Entries supplied -
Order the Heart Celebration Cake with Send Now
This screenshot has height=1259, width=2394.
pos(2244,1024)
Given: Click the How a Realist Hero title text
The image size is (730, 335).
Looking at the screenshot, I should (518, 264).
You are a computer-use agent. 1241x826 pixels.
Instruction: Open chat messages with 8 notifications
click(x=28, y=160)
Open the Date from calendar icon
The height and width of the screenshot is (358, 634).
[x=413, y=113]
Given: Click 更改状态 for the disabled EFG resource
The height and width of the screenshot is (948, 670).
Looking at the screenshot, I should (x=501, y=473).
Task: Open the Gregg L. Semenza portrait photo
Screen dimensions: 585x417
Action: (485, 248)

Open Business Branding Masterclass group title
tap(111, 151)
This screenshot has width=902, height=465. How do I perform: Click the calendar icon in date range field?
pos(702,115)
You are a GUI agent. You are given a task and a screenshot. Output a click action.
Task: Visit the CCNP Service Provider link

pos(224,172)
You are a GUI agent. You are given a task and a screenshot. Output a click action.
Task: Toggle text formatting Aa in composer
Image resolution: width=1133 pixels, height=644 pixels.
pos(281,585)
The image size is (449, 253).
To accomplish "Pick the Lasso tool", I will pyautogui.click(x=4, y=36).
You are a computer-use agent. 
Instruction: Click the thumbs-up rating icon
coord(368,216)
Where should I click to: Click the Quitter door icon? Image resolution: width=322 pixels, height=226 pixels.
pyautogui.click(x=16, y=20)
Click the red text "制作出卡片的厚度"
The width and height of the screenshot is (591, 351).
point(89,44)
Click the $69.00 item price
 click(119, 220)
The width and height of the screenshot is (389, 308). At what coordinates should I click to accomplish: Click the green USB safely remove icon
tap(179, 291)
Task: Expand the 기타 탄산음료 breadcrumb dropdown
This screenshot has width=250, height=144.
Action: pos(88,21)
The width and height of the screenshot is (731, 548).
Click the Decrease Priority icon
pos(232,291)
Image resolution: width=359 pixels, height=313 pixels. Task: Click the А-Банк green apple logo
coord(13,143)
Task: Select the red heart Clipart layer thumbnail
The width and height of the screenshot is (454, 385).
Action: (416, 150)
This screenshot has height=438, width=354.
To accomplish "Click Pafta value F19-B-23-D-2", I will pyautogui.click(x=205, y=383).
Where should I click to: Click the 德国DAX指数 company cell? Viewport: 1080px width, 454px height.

What to work on -
Restate each entry above word for word.

Solution for this problem -
Order the Heart Celebration Cake with Send Now
This screenshot has height=1259, width=2394.
pos(2244,1024)
Given: Click the How a Realist Hero title text
The image size is (730, 335).
Looking at the screenshot, I should (518, 264).
You are a computer-use agent. 1241x826 pixels.
Instruction: Open chat messages with 8 notifications
click(x=28, y=160)
Open the Date from calendar icon
The height and width of the screenshot is (358, 634).
[x=413, y=113]
Given: Click 更改状态 for the disabled EFG resource
The height and width of the screenshot is (948, 670).
Looking at the screenshot, I should (x=501, y=473).
Task: Open the Gregg L. Semenza portrait photo
Screen dimensions: 585x417
Action: (485, 248)

Open Business Branding Masterclass group title
tap(111, 151)
This screenshot has width=902, height=465. How do I perform: Click the calendar icon in date range field?
pos(702,115)
You are a GUI agent. You are given a task and a screenshot. Output a click action.
Task: Visit the CCNP Service Provider link

pos(224,172)
You are a GUI agent. You are given a task and a screenshot. Output a click action.
Task: Toggle text formatting Aa in composer
Image resolution: width=1133 pixels, height=644 pixels.
pos(281,585)
The image size is (449, 253).
To accomplish "Pick the Lasso tool", I will pyautogui.click(x=4, y=36).
You are a computer-use agent. 
Instruction: Click the thumbs-up rating icon
coord(368,216)
Where should I click to: Click the Quitter door icon? Image resolution: width=322 pixels, height=226 pixels.
pyautogui.click(x=16, y=20)
Click the red text "制作出卡片的厚度"
The width and height of the screenshot is (591, 351).
point(89,44)
Click the $69.00 item price
 click(119, 220)
The width and height of the screenshot is (389, 308). At what coordinates should I click to accomplish: Click the green USB safely remove icon
tap(179, 291)
Task: Expand the 기타 탄산음료 breadcrumb dropdown
This screenshot has width=250, height=144.
Action: pos(88,21)
The width and height of the screenshot is (731, 548).
Click the Decrease Priority icon
pos(232,291)
Image resolution: width=359 pixels, height=313 pixels. Task: Click the А-Банк green apple logo
coord(13,143)
Task: Select the red heart Clipart layer thumbnail
The width and height of the screenshot is (454, 385).
Action: (416, 150)
This screenshot has height=438, width=354.
To accomplish "Click Pafta value F19-B-23-D-2", I will pyautogui.click(x=205, y=383).
Where should I click to: Click the 德国DAX指数 company cell? Viewport: 1080px width, 454px height.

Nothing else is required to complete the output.